— start of AVAILABLE DATA —

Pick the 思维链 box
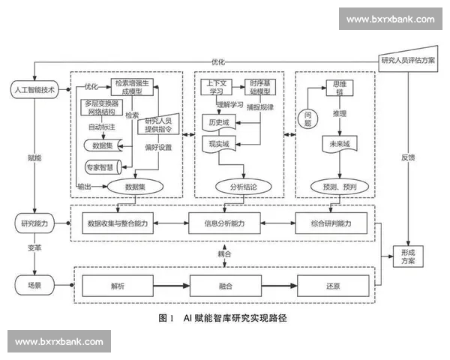334,86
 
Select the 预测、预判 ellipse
334,186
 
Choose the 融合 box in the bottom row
225,286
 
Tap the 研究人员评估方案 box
408,61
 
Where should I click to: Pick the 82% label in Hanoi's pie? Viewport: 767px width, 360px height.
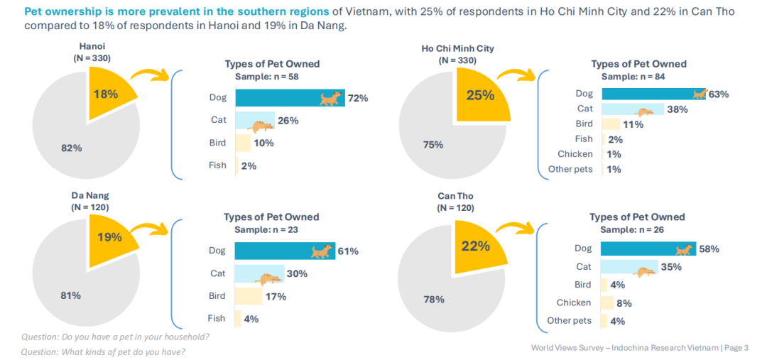pyautogui.click(x=72, y=148)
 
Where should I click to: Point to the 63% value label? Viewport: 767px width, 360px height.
pyautogui.click(x=719, y=94)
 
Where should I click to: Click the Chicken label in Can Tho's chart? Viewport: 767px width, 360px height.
pyautogui.click(x=573, y=302)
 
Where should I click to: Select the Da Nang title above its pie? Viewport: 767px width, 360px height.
pyautogui.click(x=90, y=195)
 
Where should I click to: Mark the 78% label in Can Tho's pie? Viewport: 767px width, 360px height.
pyautogui.click(x=434, y=300)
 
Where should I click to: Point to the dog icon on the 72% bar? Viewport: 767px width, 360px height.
pyautogui.click(x=330, y=99)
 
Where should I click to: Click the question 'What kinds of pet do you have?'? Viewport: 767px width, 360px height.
pyautogui.click(x=104, y=351)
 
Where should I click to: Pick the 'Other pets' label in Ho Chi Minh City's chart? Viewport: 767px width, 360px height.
pyautogui.click(x=570, y=169)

— end of AVAILABLE DATA —

* **WHAT THE TASK ASKS**: Reproduce every line of the listing above word for word, omitting the pictures from your answer.

* **EXERCISE RESULT**:
Pick the 思维链 box
334,86
 
Select the 预测、预判 ellipse
334,186
 
Choose the 融合 box in the bottom row
225,286
 
Tap the 研究人员评估方案 box
408,61
 
Where should I click to: Pick the 82% label in Hanoi's pie? Viewport: 767px width, 360px height.
pyautogui.click(x=72, y=148)
 
Where should I click to: Point to the 63% value label? Viewport: 767px width, 360px height.
pyautogui.click(x=719, y=94)
 
Where should I click to: Click the Chicken label in Can Tho's chart? Viewport: 767px width, 360px height.
pyautogui.click(x=573, y=302)
 
Where should I click to: Select the Da Nang title above its pie? Viewport: 767px width, 360px height.
pyautogui.click(x=90, y=195)
 
Where should I click to: Mark the 78% label in Can Tho's pie? Viewport: 767px width, 360px height.
pyautogui.click(x=434, y=300)
 
Where should I click to: Point to the dog icon on the 72% bar? Viewport: 767px width, 360px height.
pyautogui.click(x=330, y=99)
 
Where should I click to: Click the question 'What kinds of pet do you have?'? Viewport: 767px width, 360px height.
pyautogui.click(x=104, y=351)
 
Where should I click to: Pick the 'Other pets' label in Ho Chi Minh City's chart? Viewport: 767px width, 360px height.
pyautogui.click(x=570, y=169)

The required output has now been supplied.